EMBOSS program groups

James Bonfield jkb at mrc-lmb.cam.ac.uk
Fri Apr 27 16:52:44 UTC 2001


Hi all,

I'm looking at restructuring the program groups so that there are fewer
groups, or at least make some groups to be subgroups (cascading menus in my
interface).

There seems to be a huge amount of redundancy with the average program being
in 1.7 groups (ish ;-)). Some entire groups have huge overlap, such as Motifs
and Pattern matching. What are people's thoughts on this? I'm willing to
submit my changes back to the emboss team, but how many people are likely to
be effected by this? We need this ourselves as the menus are simply too long
at present, and it's virtually impossible to find anything.

On a different note, I see that there's also a huge redundancy in
programs.
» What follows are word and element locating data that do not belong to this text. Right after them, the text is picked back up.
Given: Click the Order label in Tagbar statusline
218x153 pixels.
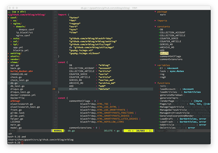Looking at the screenshot, I should (x=172, y=131).
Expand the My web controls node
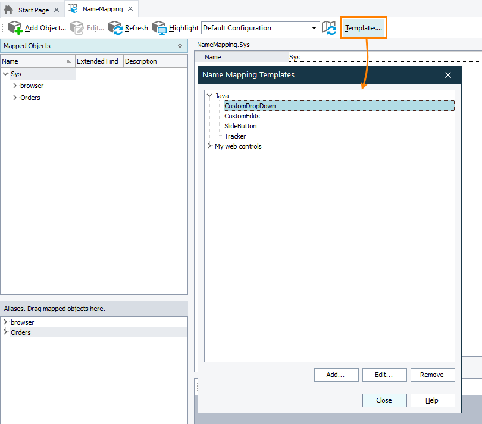Screen dimensions: 482x424 coord(209,146)

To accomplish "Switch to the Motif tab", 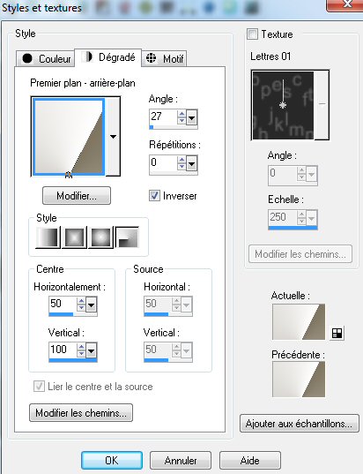I will 164,58.
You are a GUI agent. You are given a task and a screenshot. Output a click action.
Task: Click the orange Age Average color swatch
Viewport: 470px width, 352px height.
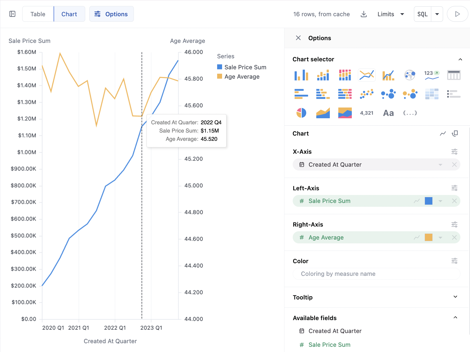coord(428,237)
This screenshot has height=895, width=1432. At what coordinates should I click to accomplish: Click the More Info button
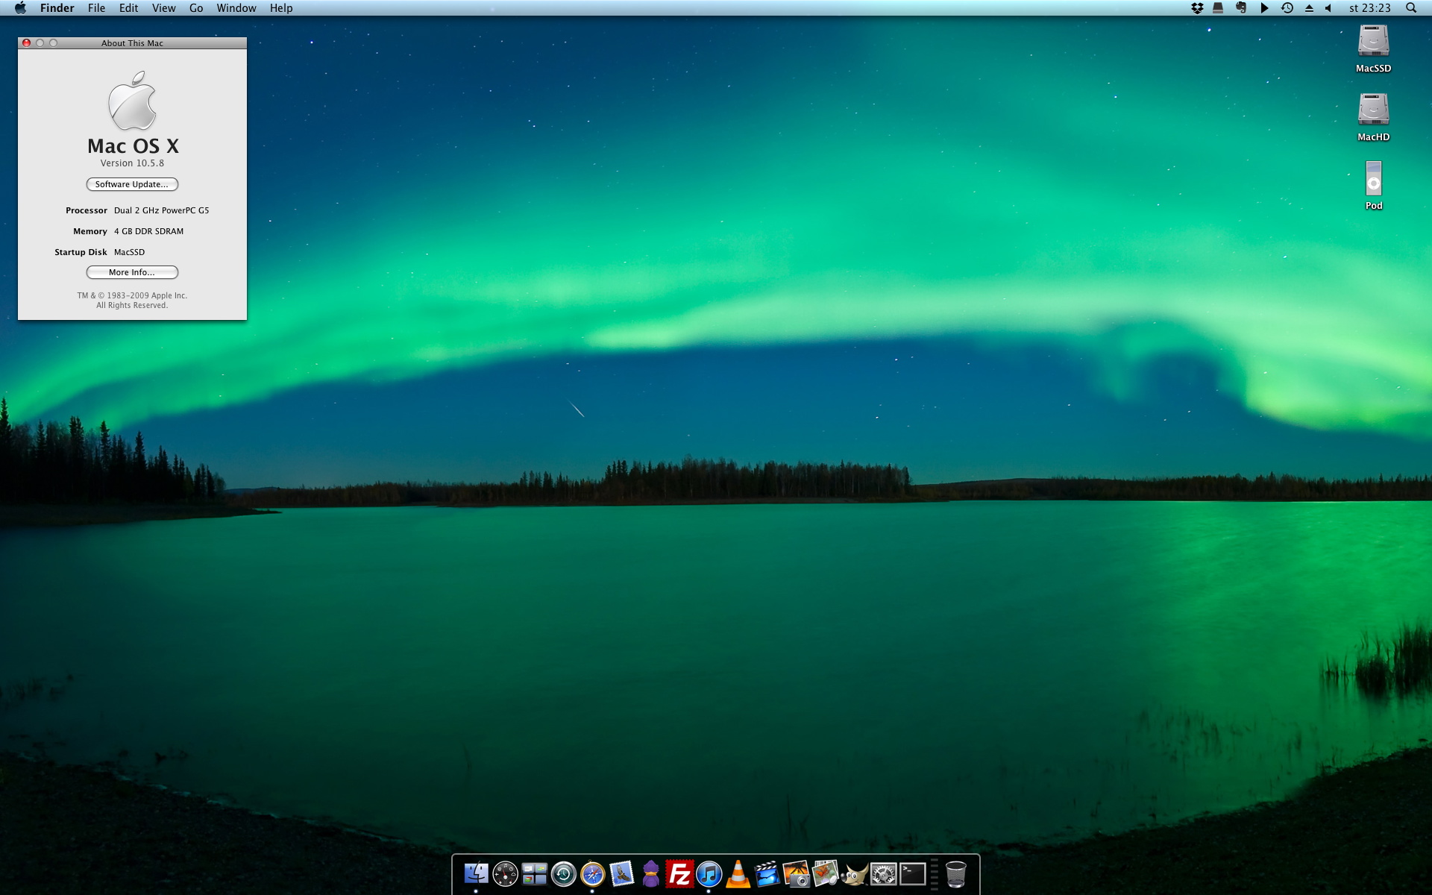(x=132, y=272)
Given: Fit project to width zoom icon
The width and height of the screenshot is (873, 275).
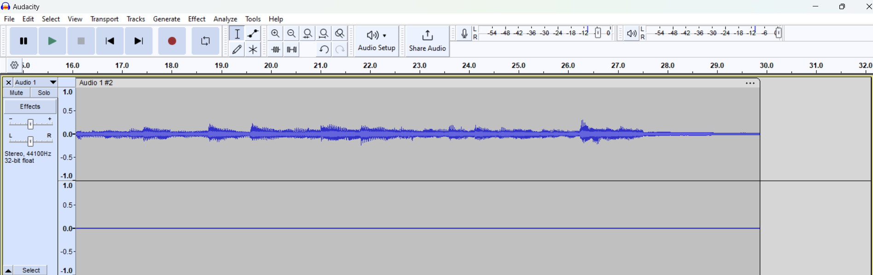Looking at the screenshot, I should point(324,34).
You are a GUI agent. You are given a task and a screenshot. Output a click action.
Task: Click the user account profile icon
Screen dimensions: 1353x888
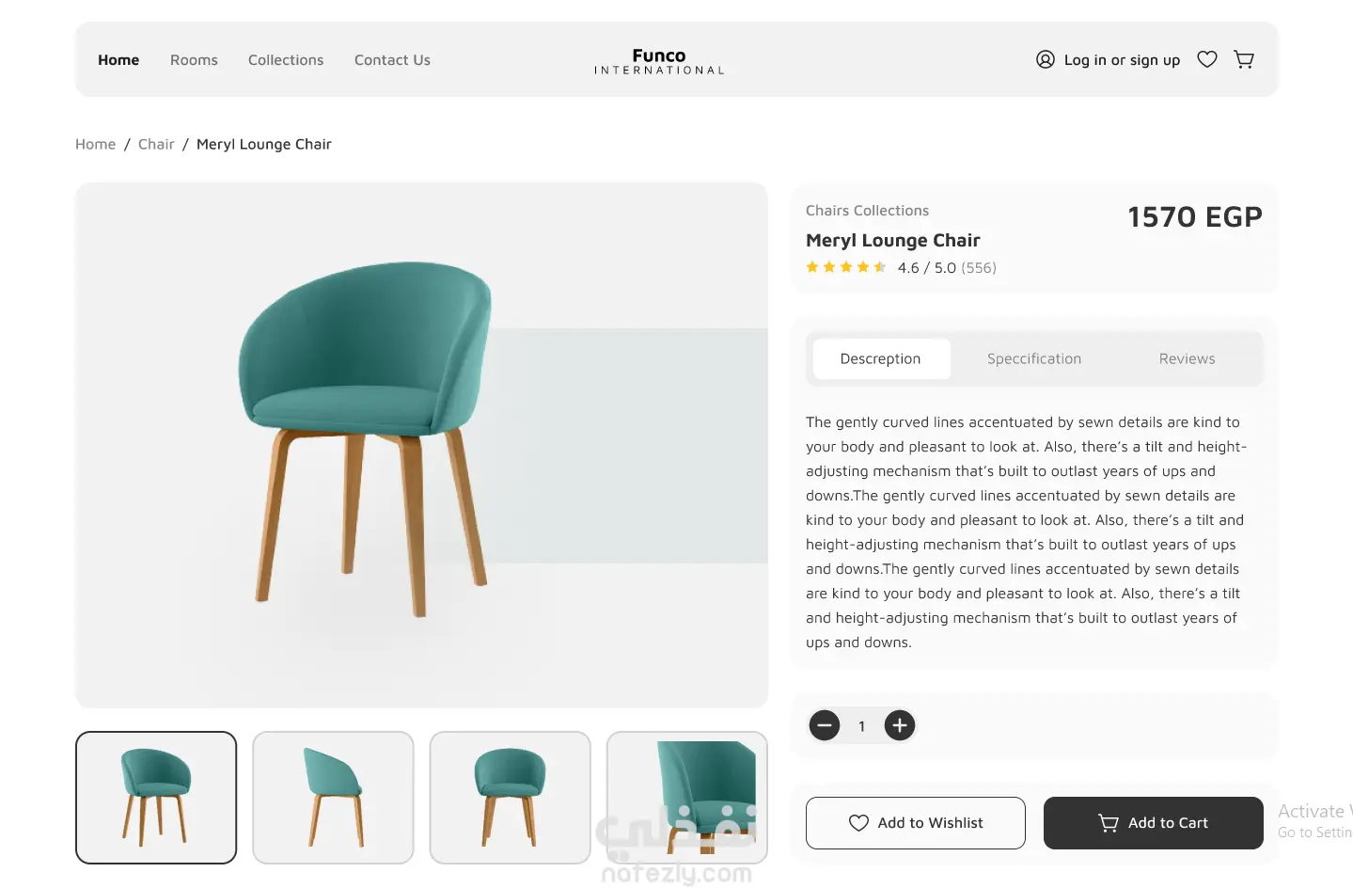[1045, 60]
How should users choose between them? Eg, as a novice user of
emboss, how would I know to use stretcher over needle? And similarly for water 
vs matcher.

The documentation for needle implies that needle is for short sequences and
stretcher is for longer sequences. However stretcher uses the Myers and Miller 
algorithm, which claims to be a full needleman-wunsch alignment algorithm
anyway (but with linear-space memory requirements). Similarly matcher vs
needle - both claim to be rigorous algorithms, but matcher uses less memory.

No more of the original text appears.